Ukrainian art historian (born 1952)

Yurii Biriuliov (Юрій Олександрович Бірюльов; born 21 August 1952) is a Ukrainian art historian. He became a Candidate of Arts in 1986 and a member of the National Union of Artists of Ukraine in 1989.

==Biography==
Yurii Biriuliov was born on 21 August 1952, in Sofia, Bulgaria.

He graduated from Lviv University in 1975. From 1978 to 1987, he was a senior research fellow at the Lviv Art Gallery. In 1987, he started teaching at the Lviv Polytechnic; and from 1997, he has also been the chief scientific editor of the "Tsentr Yevropy" publishing house in Lviv.

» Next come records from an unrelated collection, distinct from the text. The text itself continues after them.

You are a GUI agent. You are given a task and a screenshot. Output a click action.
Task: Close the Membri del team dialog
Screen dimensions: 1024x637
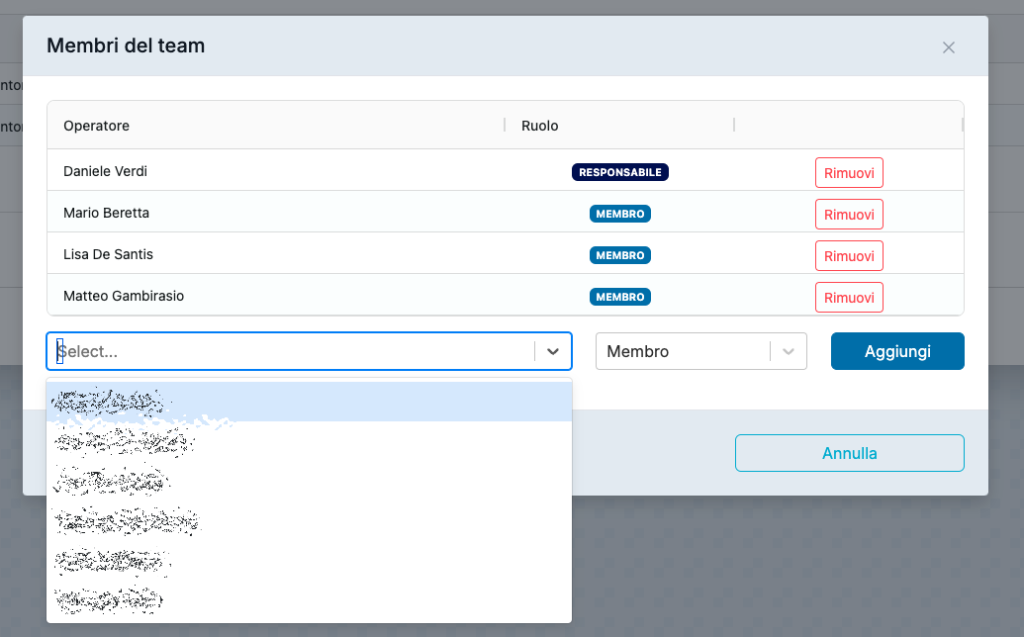click(948, 47)
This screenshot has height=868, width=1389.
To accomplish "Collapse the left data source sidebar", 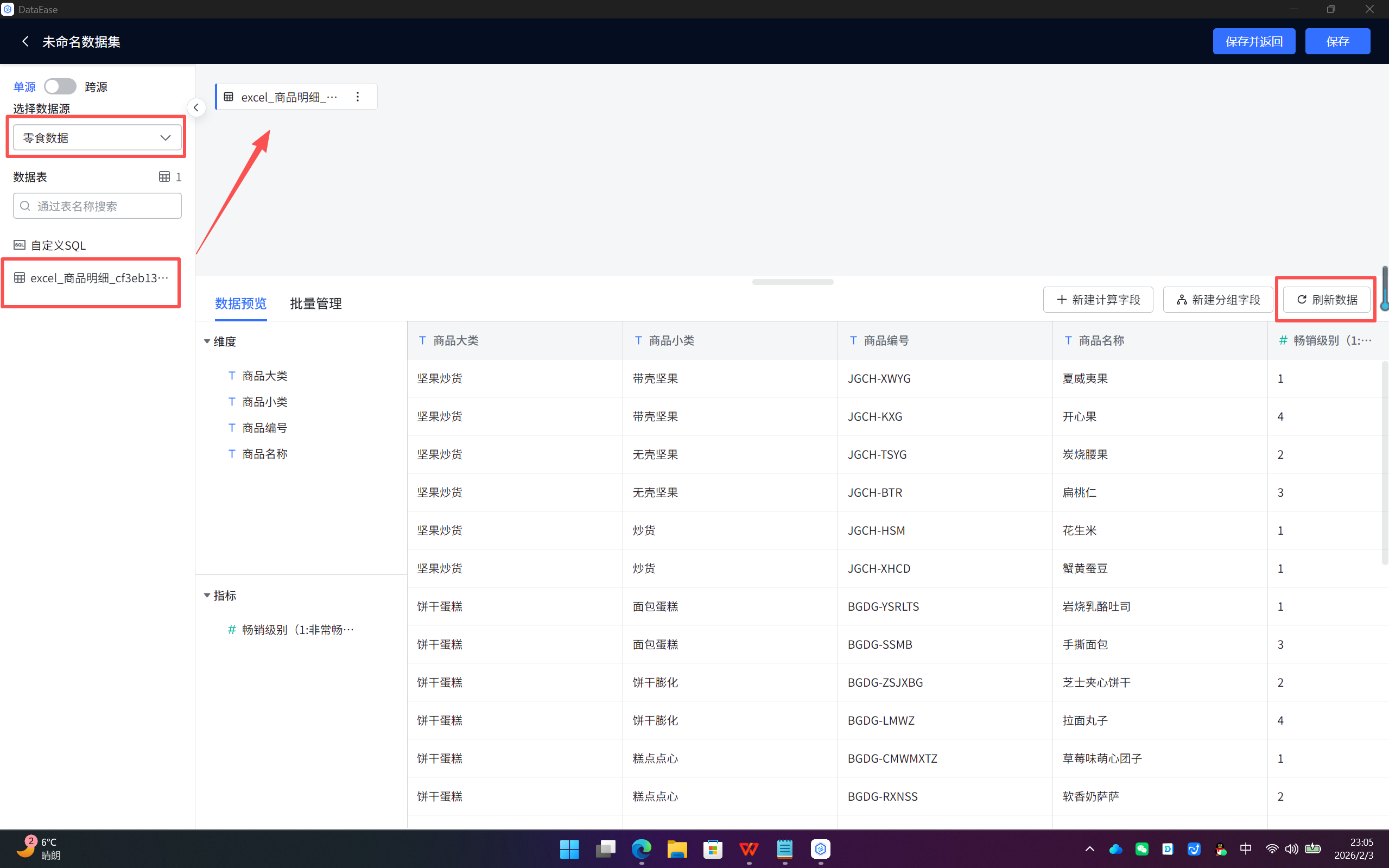I will (196, 107).
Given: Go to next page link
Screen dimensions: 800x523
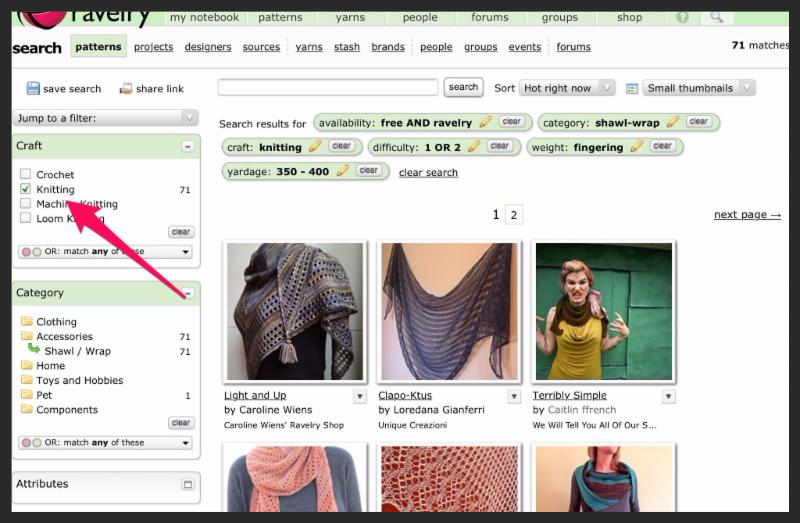Looking at the screenshot, I should coord(747,215).
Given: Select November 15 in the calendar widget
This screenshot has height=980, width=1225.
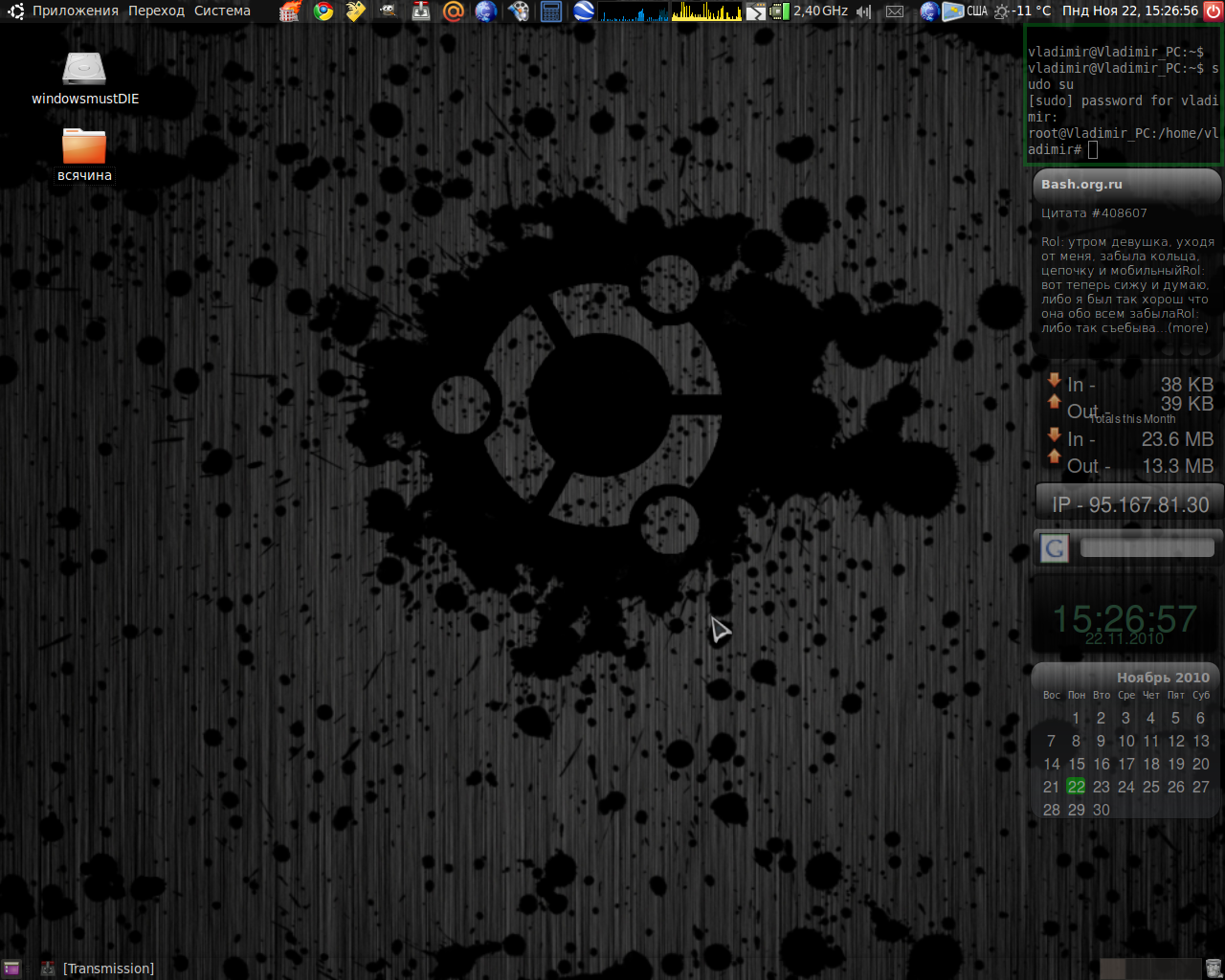Looking at the screenshot, I should tap(1077, 764).
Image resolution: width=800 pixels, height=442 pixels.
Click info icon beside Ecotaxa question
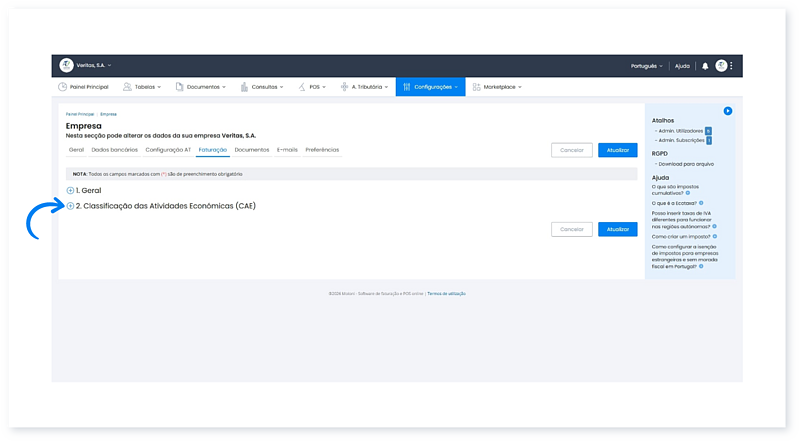pyautogui.click(x=702, y=202)
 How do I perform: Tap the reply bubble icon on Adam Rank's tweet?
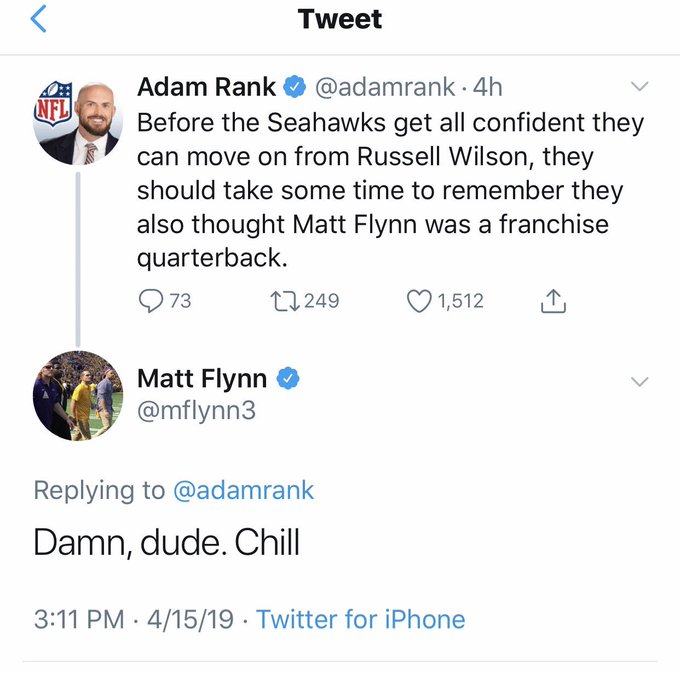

He is an organizer of art exhibitions, including "Lviv Secession" (Lviv Art Gallery, 1986) and "General National Exhibition in Lviv" (International Cultural Centre in Kraków, 1994).

From 1994, he has been a co-editor and author for the Lviv historical and cultural journal "Halytska Brama". His academic specialization is the architecture and fine arts of Lviv and other Western Ukrainian cities from the late 19th to the early 20th century. His main contribution is the monograph "Secesja we Lwowie" (1996), where he systematically researched how Art Nouveau was formed in Lviv's art and how various artistic movements were combined within it. In addition, he helped popularize Lviv by compiling the guidebooks "Lwów: Ilustrowany przewodnik" (2001) and "Get acquainted with Lviv" (2001). He is also a contributor to the Encyclopedia of Modern Ukraine.

==Bibliography==
- Станкевич М. 60-літній ювілей Юрія Бірюльова // Мистецтвознавство'12. — Л., 2012. — С. 311.